→ Exercise brief
Retype the entries exactly. Include every line.

━━━━━━━━━━

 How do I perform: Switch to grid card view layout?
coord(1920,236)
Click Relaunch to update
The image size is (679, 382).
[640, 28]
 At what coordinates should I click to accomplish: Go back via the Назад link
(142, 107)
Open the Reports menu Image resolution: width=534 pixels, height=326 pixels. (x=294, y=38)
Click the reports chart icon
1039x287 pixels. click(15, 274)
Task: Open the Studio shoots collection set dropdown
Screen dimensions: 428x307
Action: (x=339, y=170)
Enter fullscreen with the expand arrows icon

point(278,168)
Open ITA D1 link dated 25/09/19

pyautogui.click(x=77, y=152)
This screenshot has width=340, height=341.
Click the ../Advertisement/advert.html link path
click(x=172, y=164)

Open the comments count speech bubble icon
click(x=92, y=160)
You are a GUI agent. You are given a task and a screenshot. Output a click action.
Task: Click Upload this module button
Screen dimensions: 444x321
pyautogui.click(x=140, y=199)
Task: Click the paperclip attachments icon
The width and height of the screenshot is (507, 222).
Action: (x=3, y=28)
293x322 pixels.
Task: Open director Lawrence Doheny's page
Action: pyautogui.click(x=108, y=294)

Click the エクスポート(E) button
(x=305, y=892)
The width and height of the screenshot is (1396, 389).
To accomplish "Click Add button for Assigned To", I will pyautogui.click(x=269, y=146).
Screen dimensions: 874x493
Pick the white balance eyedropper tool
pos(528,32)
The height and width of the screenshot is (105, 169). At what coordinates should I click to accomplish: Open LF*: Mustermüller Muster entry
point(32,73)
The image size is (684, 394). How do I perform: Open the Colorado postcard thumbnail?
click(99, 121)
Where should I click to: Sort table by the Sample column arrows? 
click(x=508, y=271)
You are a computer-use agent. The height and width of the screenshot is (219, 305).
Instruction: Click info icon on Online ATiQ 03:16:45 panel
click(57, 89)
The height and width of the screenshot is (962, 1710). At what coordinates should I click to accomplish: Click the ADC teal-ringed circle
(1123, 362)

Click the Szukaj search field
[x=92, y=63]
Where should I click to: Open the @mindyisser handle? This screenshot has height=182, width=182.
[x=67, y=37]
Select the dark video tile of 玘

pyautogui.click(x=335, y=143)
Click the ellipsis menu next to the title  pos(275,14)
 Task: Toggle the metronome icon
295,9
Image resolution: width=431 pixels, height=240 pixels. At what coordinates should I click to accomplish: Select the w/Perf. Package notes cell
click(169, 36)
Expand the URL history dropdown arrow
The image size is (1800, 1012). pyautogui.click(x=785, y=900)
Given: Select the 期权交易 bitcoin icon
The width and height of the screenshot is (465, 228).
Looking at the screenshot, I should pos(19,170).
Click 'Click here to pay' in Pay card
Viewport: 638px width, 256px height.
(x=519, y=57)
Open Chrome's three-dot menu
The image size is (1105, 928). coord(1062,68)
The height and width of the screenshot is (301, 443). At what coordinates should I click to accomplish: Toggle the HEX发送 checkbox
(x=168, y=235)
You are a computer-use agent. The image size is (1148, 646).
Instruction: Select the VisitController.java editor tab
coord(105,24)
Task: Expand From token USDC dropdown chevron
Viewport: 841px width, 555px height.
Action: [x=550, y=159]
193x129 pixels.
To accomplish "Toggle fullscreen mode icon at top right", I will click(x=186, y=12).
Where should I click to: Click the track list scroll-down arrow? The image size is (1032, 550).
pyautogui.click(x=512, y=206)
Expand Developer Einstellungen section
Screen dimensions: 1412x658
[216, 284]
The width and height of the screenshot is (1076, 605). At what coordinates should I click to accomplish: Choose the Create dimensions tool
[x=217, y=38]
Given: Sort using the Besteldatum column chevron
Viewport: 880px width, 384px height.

━━━━━━━━━━

→ Response to the task
 How do I perform: Switch to grid card view layout?
coord(1920,236)
Click Relaunch to update
The image size is (679, 382).
[640, 28]
 At what coordinates should I click to accomplish: Go back via the Назад link
(142, 107)
Open the Reports menu Image resolution: width=534 pixels, height=326 pixels. (x=294, y=38)
Click the reports chart icon
1039x287 pixels. click(15, 274)
Task: Open the Studio shoots collection set dropdown
Screen dimensions: 428x307
Action: (x=339, y=170)
Enter fullscreen with the expand arrows icon

point(278,168)
Open ITA D1 link dated 25/09/19

pyautogui.click(x=77, y=152)
This screenshot has width=340, height=341.
Click the ../Advertisement/advert.html link path
click(x=172, y=164)

Open the comments count speech bubble icon
click(x=92, y=160)
You are a GUI agent. You are given a task and a screenshot. Output a click action.
Task: Click Upload this module button
Screen dimensions: 444x321
pyautogui.click(x=140, y=199)
Task: Click the paperclip attachments icon
The width and height of the screenshot is (507, 222).
Action: (x=3, y=28)
293x322 pixels.
Task: Open director Lawrence Doheny's page
Action: pyautogui.click(x=108, y=294)

Click the エクスポート(E) button
(x=305, y=892)
The width and height of the screenshot is (1396, 389).
To accomplish "Click Add button for Assigned To", I will pyautogui.click(x=269, y=146).
Screen dimensions: 874x493
Pick the white balance eyedropper tool
pos(528,32)
The height and width of the screenshot is (105, 169). At what coordinates should I click to accomplish: Open LF*: Mustermüller Muster entry
point(32,73)
The image size is (684, 394). How do I perform: Open the Colorado postcard thumbnail?
click(99, 121)
Where should I click to: Sort table by the Sample column arrows? 
click(x=508, y=271)
You are a computer-use agent. The height and width of the screenshot is (219, 305).
Instruction: Click info icon on Online ATiQ 03:16:45 panel
click(57, 89)
The height and width of the screenshot is (962, 1710). At what coordinates should I click to accomplish: Click the ADC teal-ringed circle
(1123, 362)

Click the Szukaj search field
[x=92, y=63]
Where should I click to: Open the @mindyisser handle? This screenshot has height=182, width=182.
[x=67, y=37]
Select the dark video tile of 玘

pyautogui.click(x=335, y=143)
Click the ellipsis menu next to the title  pos(275,14)
 Task: Toggle the metronome icon
295,9
Image resolution: width=431 pixels, height=240 pixels. At what coordinates should I click to accomplish: Select the w/Perf. Package notes cell
click(169, 36)
Expand the URL history dropdown arrow
The image size is (1800, 1012). pyautogui.click(x=785, y=900)
Given: Select the 期权交易 bitcoin icon
The width and height of the screenshot is (465, 228).
Looking at the screenshot, I should pos(19,170).
Click 'Click here to pay' in Pay card
Viewport: 638px width, 256px height.
(x=519, y=57)
Open Chrome's three-dot menu
The image size is (1105, 928). coord(1062,68)
The height and width of the screenshot is (301, 443). At what coordinates should I click to accomplish: Toggle the HEX发送 checkbox
(x=168, y=235)
You are a computer-use agent. The image size is (1148, 646).
Instruction: Select the VisitController.java editor tab
coord(105,24)
Task: Expand From token USDC dropdown chevron
Viewport: 841px width, 555px height.
Action: [x=550, y=159]
193x129 pixels.
To accomplish "Toggle fullscreen mode icon at top right", I will click(x=186, y=12).
Where should I click to: Click the track list scroll-down arrow? The image size is (1032, 550).
pyautogui.click(x=512, y=206)
Expand Developer Einstellungen section
Screen dimensions: 1412x658
[216, 284]
The width and height of the screenshot is (1076, 605). At what coordinates should I click to accomplish: Choose the Create dimensions tool
[x=217, y=38]
Given: Sort using the Besteldatum column chevron
Viewport: 880px width, 384px height.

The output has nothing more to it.